# Applets mit gemeinsamer Datenbasis



## Gast (9. Mrz 2005)

Hallo,
wie kann man es am einfachsten bewerkstelligen, dass Applets, die von unterschiedlichen Rechnern aufgerufen werden, auf gemeinsame Daten zugreifen können? Wenn irgendwie möglich ohne Sockets.

Anwendungsbeispiel wäre ein Chat Applet, bei dem sich die einzelnen Applets untereinander ja irgendwie verständigen müssen.


----------



## Gast (9. Mrz 2005)

Anmerkung:
Die Applets laufen auf dem gleichen Server.


----------



## Sky (9. Mrz 2005)

Also Applet's "laufen" nicht auf einem Server sondern wohl eher auf verschiedenen Clients.

Eine Variante: Die Clients registrieren sich bei einem Server und senden ihre Daten immer an diesen Server und dieser verteilt die Daten an die Clients.

Benutze aber mal die Suche! Hier gibt es einige Beispiele zu dem Thema.

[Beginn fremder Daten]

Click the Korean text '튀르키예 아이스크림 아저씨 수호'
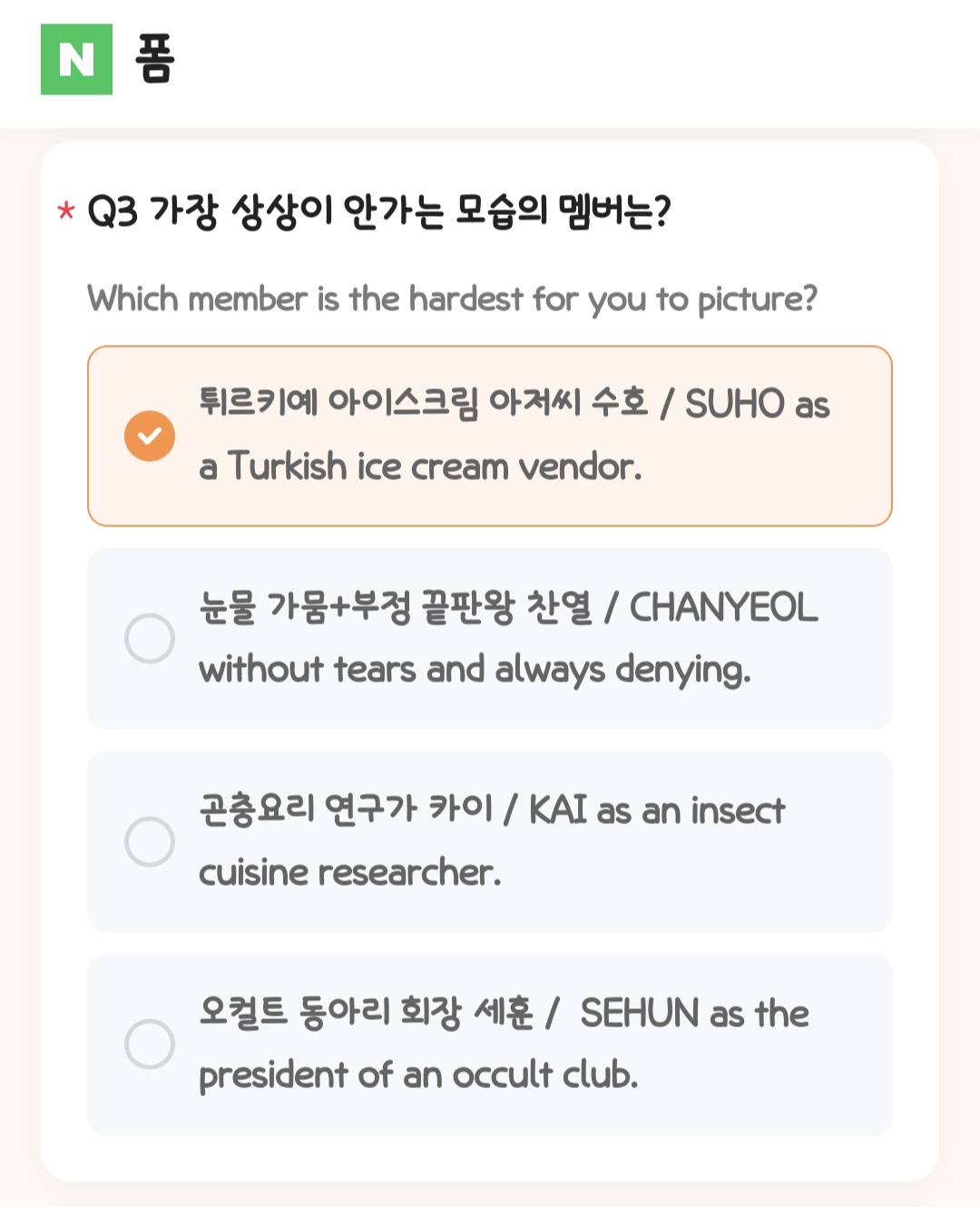Image resolution: width=980 pixels, height=1207 pixels. click(423, 402)
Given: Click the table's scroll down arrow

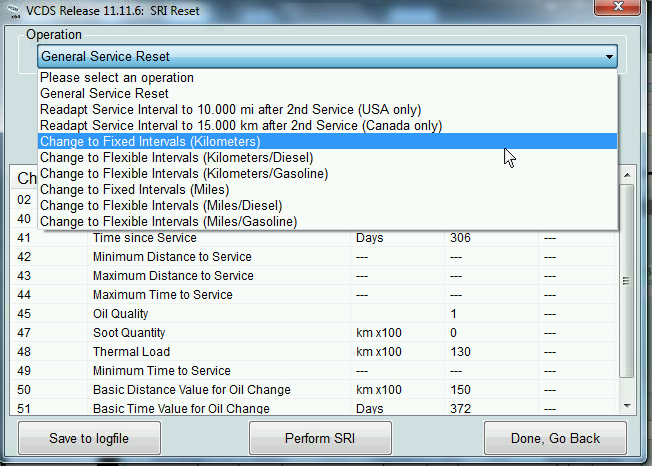Looking at the screenshot, I should click(627, 403).
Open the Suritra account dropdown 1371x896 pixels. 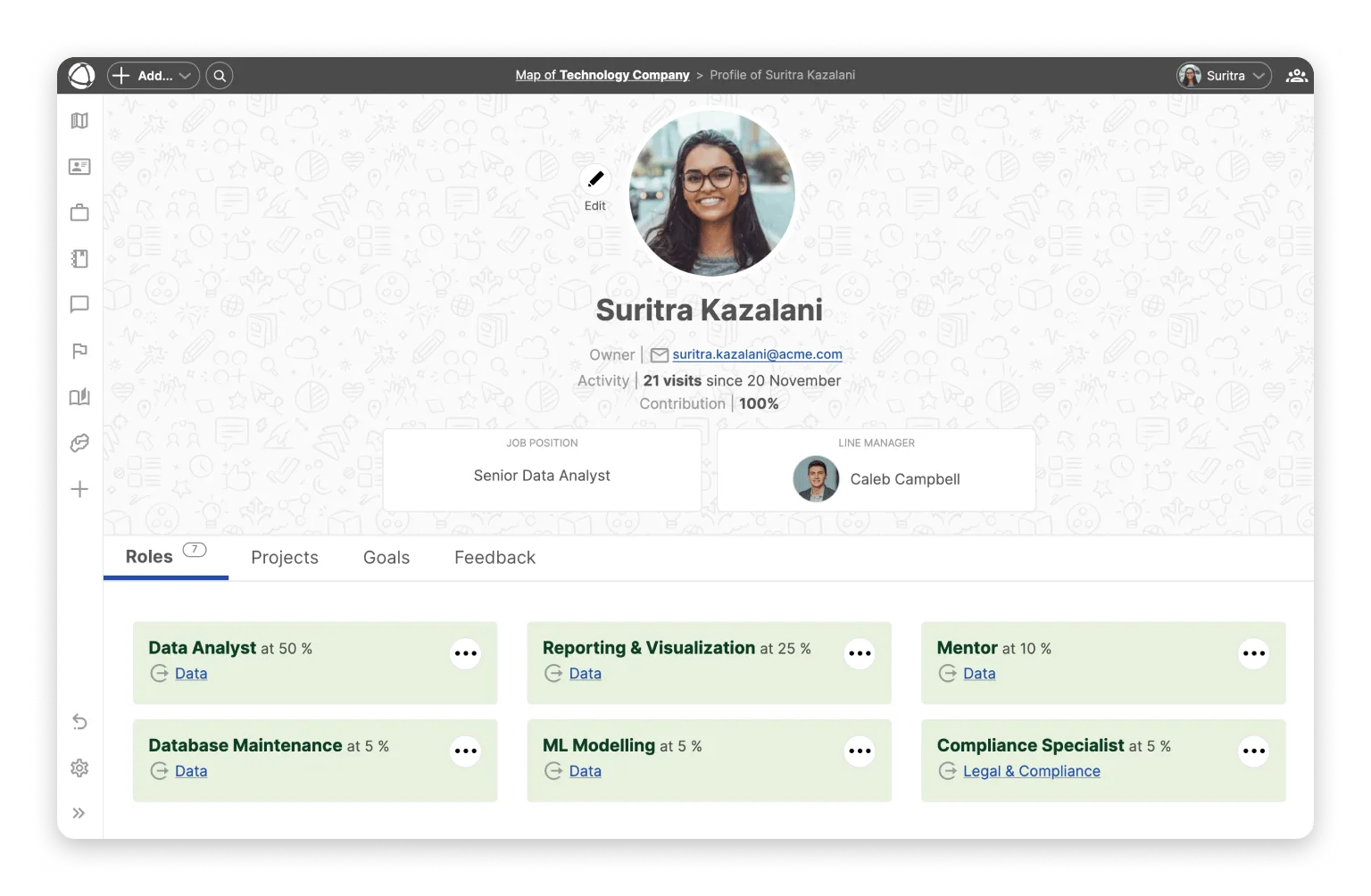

EDIT: Guck z.B. mal hier: http://www.java-forum.org/de/viewtopic.php?t=6033&highlight=chat


----------



## Gast (9. Mrz 2005)

Ja, das ist genau mein Problem. Wenn sie auf dem gleichen System laufen würden, dann könnte man es ja wahrscheinlich einfach über statische Variablen lösen. Aber naja, werd ich mich doch mal mit Sockets auseinandersetzen müssen  ???:L


----------



## Spacerat (12. Mrz 2005)

Nö... vergiss die Sockets... spar dir überflüssiges signieren...

Wenn es um Chat-Applikationen oder -Applets geht ist der genannte Link wohl der richtige. Um einfach ("Spionage"  -) Daten von einem Client zum anderen zu übertragen gibt es einen Umweg über PHP-Ähnliche Server-Software. Da unsignierte Applets (nur) auf den Server zugreifen können von dem sie stammen, können sie dort z.B. ein PHP-Script aufrufen, welches übermittelte Daten z.B. in einer Datenbank speichert. Dasselbe Applet (welches logischerweise wieder vom selben Server kommt) kann diese Daten nun sogar von einem anderen Client wieder abrufen und ggf. neue Speichern.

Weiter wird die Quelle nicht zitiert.